Quartier excentré de Beyrouth, Bourj Hammoud attire une clientèle “originale”, qui ne correspond pas aux standards des autres espaces commerciaux de la ville. Très largement arménien, le quartier attire toutes les communautés. Sa clientèle provient de toutes les classes sociales et de tous les quartiers. Entre la rue d’Arménie (ex-route de Tripoli) et les quatre autres grandes artères commerçantes, Bourj Hammoud sert ainsi de marché global pour toutes les marchandises possibles, même si sa renommée provient d’abord des bijouteries, des ateliers de cuir et des commerces, des denrées alimentaires orientales. « Ce qu’on vient chercher à Bourj Hammoud, ce sont d’abord des marchandises diversifiées à des prix abordables », relève le géographe Tristan Khayat.
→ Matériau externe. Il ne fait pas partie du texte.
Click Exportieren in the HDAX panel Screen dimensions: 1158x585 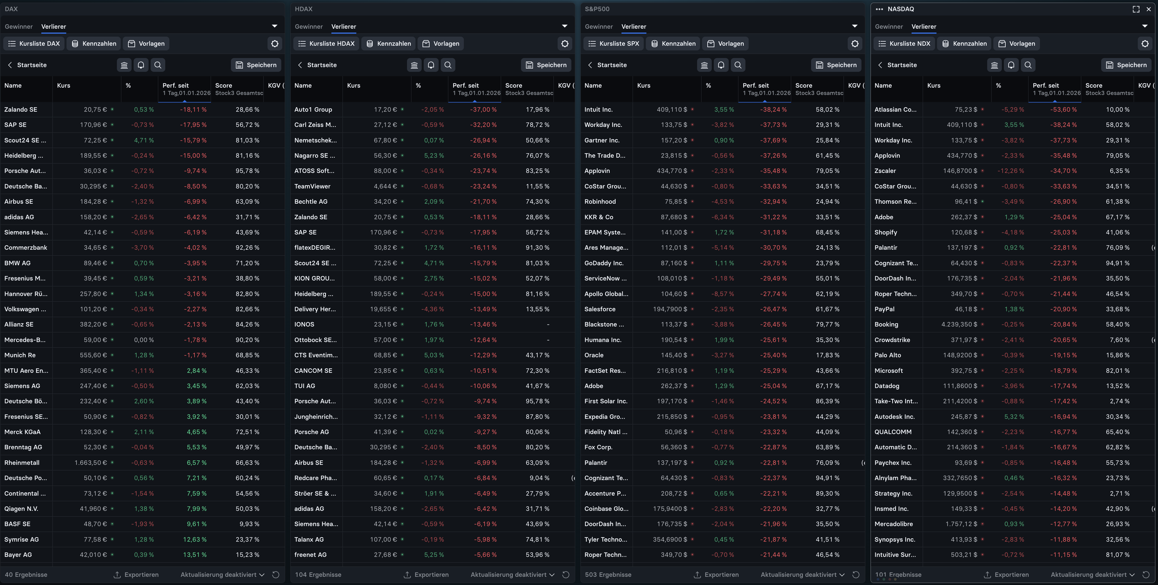click(x=426, y=575)
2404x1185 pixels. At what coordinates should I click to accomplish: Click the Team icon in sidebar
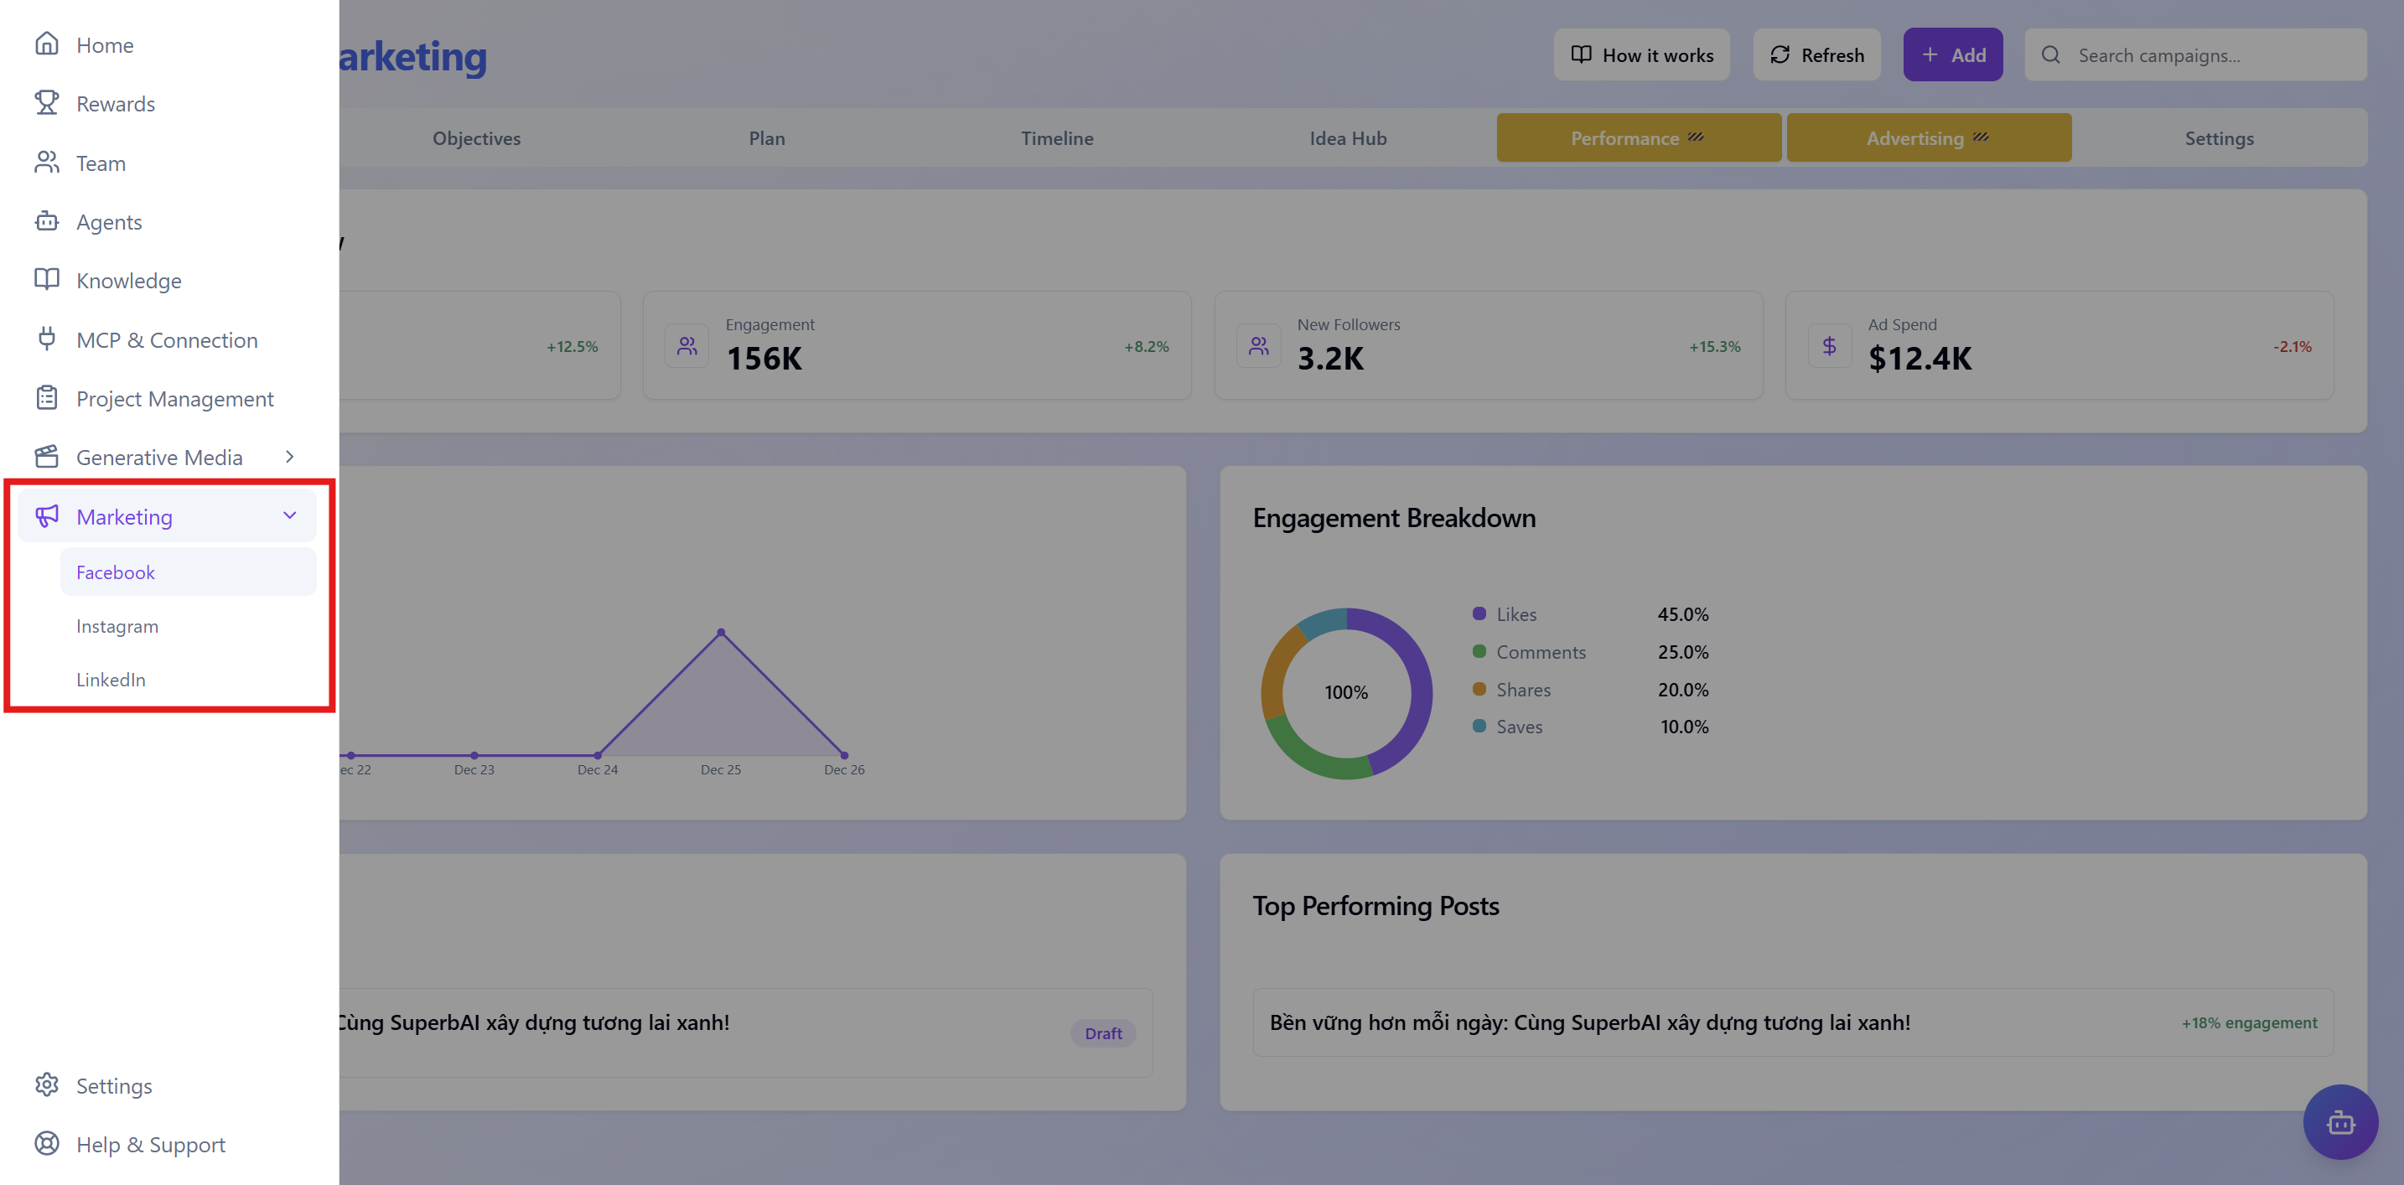point(48,162)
Mais, note le chercheur, dans un article paru en 1998 dans la revue du Cermoc, les consommateurs s’y rendent également pour retrouver l’esprit du souk traditionnel : « Les marchandises proposées et le mode de vente évoquent en partie les spécialisations communautaires traditionnelles. »
Ce quartier a pris corps à partir des années 1920. Après l’incendie qui a ravagé le camp de réfugiés arméniens de Medawar en 1933, la communauté arménienne choisit de se rassembler en association afin notamment d’acheter les terres situées à l’est du fleuve de Beyrouth, au lieu-dit de Bourj Hammoud. Si la puissance mandataire facilite le transfert de ces terres (et le changement de leur inscription au cadastre de terres agricoles en terres constructibles), la structuration politique de la communauté autour du parti nationaliste Tachnag accélère la concrétisation du projet. En 1952, Bourj Hammoud est constitué en municipalité, sur un territoire plus vaste que les seules limites du quartier arménien. S’y développent assez vite des activités artisanales dans la production textile, la photographie et la joaillerie. On retrouve ensuite ces productions dans les souks ou les boutiques du centre-ville.
Avant la construction de l’autoroute, au milieu des années 60, la route de Tripoli (actuelle rue d’Arménie) était l’axe de circulation principal à la sortie nord-est de Beyrouth. Des commerces, liés au trafic routier, s’y sont développés. « On passait à Bourj Hammoud, on n’y allait pas, à moins de chercher des denrées strictement communautaires, en particulier alimentaires », rappelle Tristan Khayat. L’autoroute et le pont sur le fleuve terminés, Bourj Hammoud s’est ensuite retrouvé à l’écart des grands axes routiers de la capitale. Sa chance, c’est la destruction du centre-ville qui va la lui donner. Les commerçants arméniens, qui travaillent aussi bien à l’Est qu’à l’Ouest, choisissent de revenir vers Bourj Hammoud pour continuer leurs activités commerciales en sécurité dès les premiers mois de la guerre. C’est ainsi que prend vie la rue Arax. Aujourd’hui, Bourj Hammoud sert de souks traditionnels à Beyrouth (on rencontre dans le secteur alimentaire beaucoup de commerçants originaires d’Alep), avec une spécialisation relative des commerçants liés à l’artisanat du cuir, des bijoux.